LAS FIESTAS SALVAJES. TEODORO LEÓN GROSS

LAS FIESTAS SALVAJES
Tordesillas es una ciudad encantadora, una postal que se estampa en la retina del viajero al cruzar el puente medieval sobre el Duero ante la silueta de los palacios del Tratado, la torre de San Antolín, el Monasterio de Santa Clara con el eco de la Batalla del Salado… La gente allí es amable, cordial más allá de la sobriedad castellana; se puede hablar del vino de la tierra o de los viejos reyes sumándose al tempo lento de su plaza mayor. Y cada año un martes de septiembre, tal como ayer, celebran la fiesta del Toro de la Vega, un rito brutal donde cientos de vecinos cercan y alancean cruelmente al animal hasta matarlo. España negra en estado puro durante unas horas; retorno atávico a lo peor del ADN. Los tordesillanos defienden su fiesta con ardor, persuadidos de que es una maravillosa tradición milenaria que debe protegerse.

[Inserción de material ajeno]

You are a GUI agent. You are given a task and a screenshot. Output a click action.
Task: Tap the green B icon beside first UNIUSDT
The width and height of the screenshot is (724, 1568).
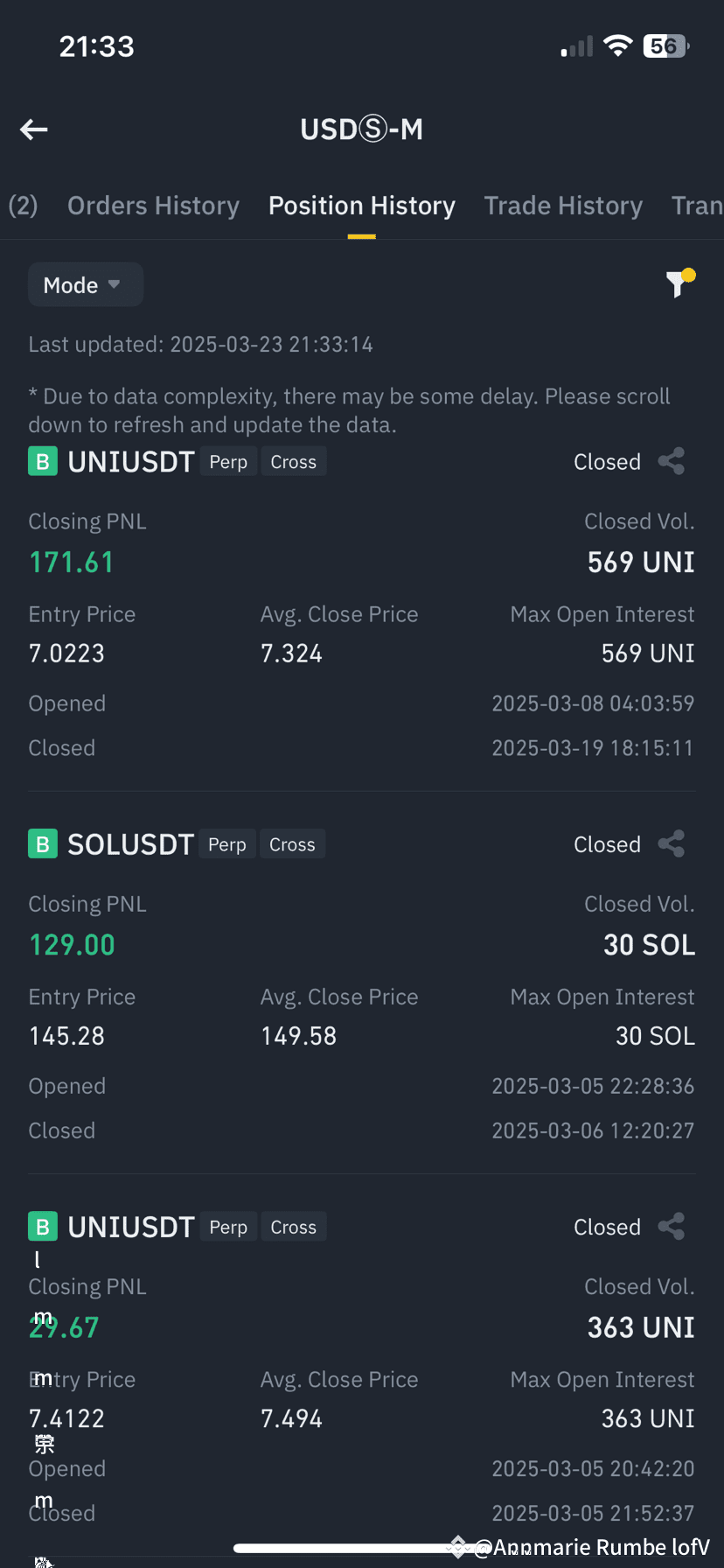[43, 461]
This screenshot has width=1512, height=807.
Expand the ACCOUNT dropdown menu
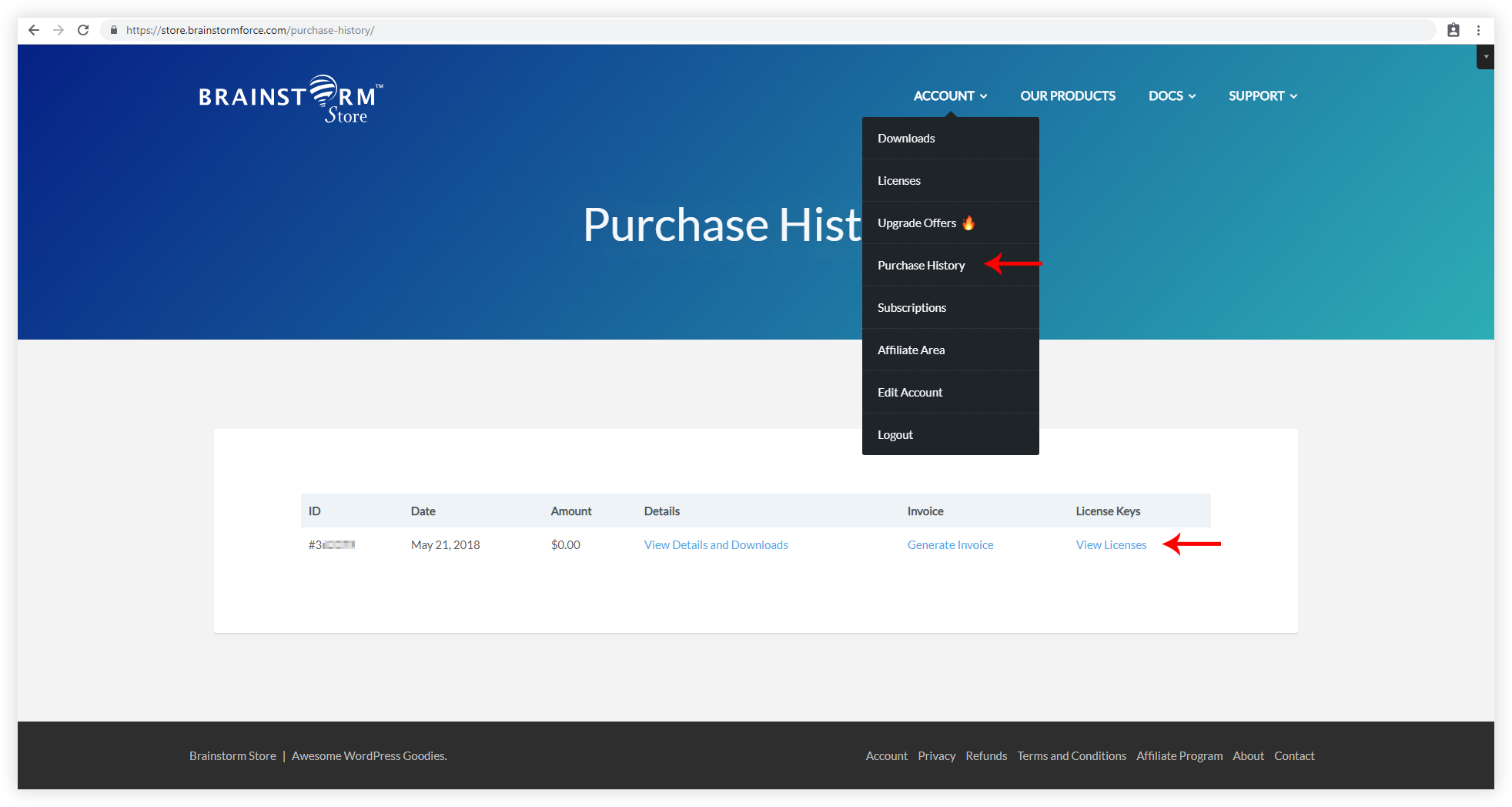950,96
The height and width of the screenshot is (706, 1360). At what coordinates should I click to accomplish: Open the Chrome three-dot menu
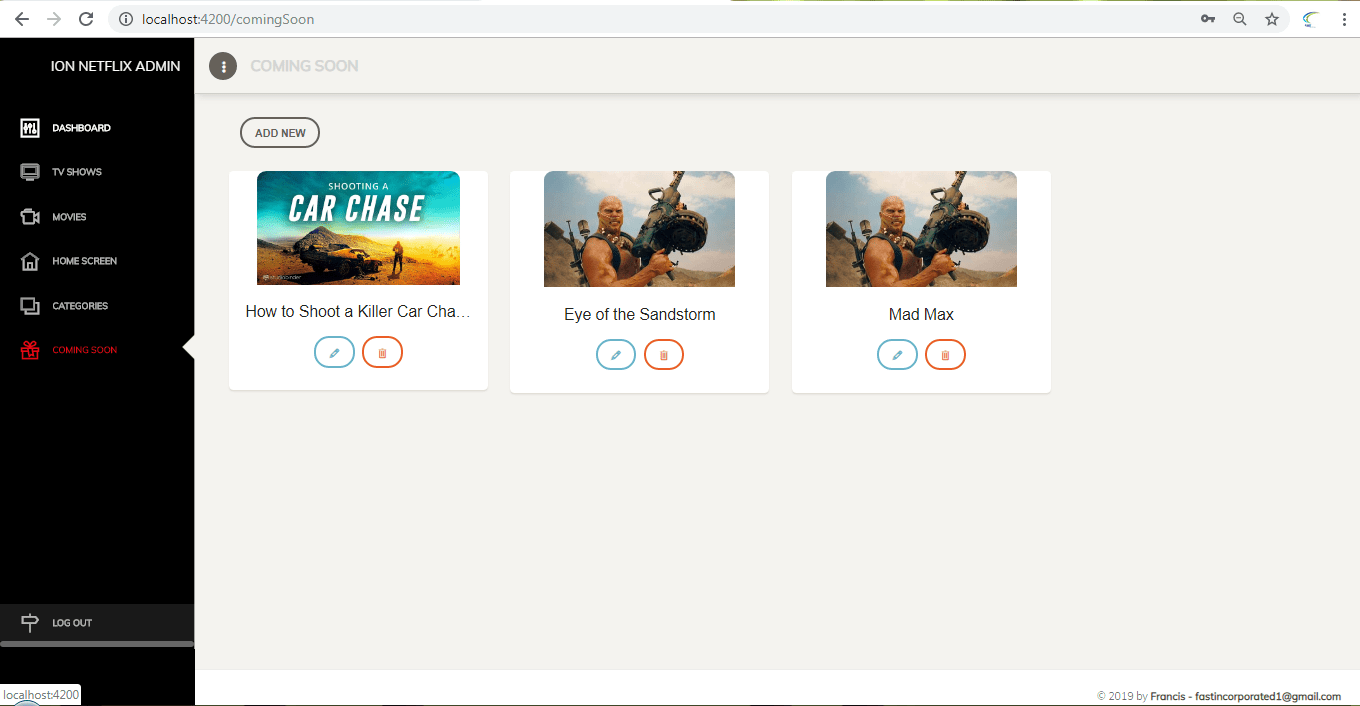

Una vez más la tradición sirve de burladero, bajo un supuesto poder taumatúrgico, para justificar la barbarie. Eso sí, la literatura no blanquea la realidad. Se denomina torneo, pero es un linchamiento; se habla de respeto al toro, pero es maltratado; se exalta la nobleza pero en definitiva son cientos de tipos enfervorizados persiguiendo a un animal hasta hacerlo morir a lanzadas. Otra deliciosa estampa de la Marca España que un año más circulará por las redes provocando un horror de hecho universal: el maltrato gratuito de un animal para divertirse.
 
Toda fiesta tiende a ser en sí misma una consagración del exceso. De los sanfermines a los carnavales se da ese ‘exceso tolerado’ (Freud). Claro que esto no debería ser una coartada para todo, y en particular para renunciar a cualquier huella ética. Por supuesto siempre habrá quien apele a la excepcionalidad de la fiesta, y al parecer maltratar a los animales va en ese paquete. El rastro de la barbarie no desapareció eliminando el lanzamiento de la cabra desde un campanario de Zamora o la pava de Cazadilla; ahí queda el Toro de San Juan en Coria, la machada de los gansos decapitados de Lekeitio o el apedreamiento de Judas. No hace falta ser ‘Il Poverello’ San Francisco para ponerse en la piel de los animales, y tampoco se trata de creer que van al cielo, como Stevenson esperaba de sus perros. Es una idea básica en la modernidad formulada por Kant: se puede juzgar a las personas según el trato que dan a los animales. Eso vale para toda la sociedad. La coartada de la tradición medieval si acaso le servirá a quienes estén dispuestos a seguir en la Edad Media. Ya es acojonante que en el franquismo se acabara por prohibir el Toro de la Vega ante el estupor provocado por un reportaje del No-Do, aunque se recuperase en los setenta, pero en democracia no haya bemoles. Los grandes partidos apoyan el rito salvaje por cálculo electoral. En fin, no todo su prestigio podía proceder de la corrupción.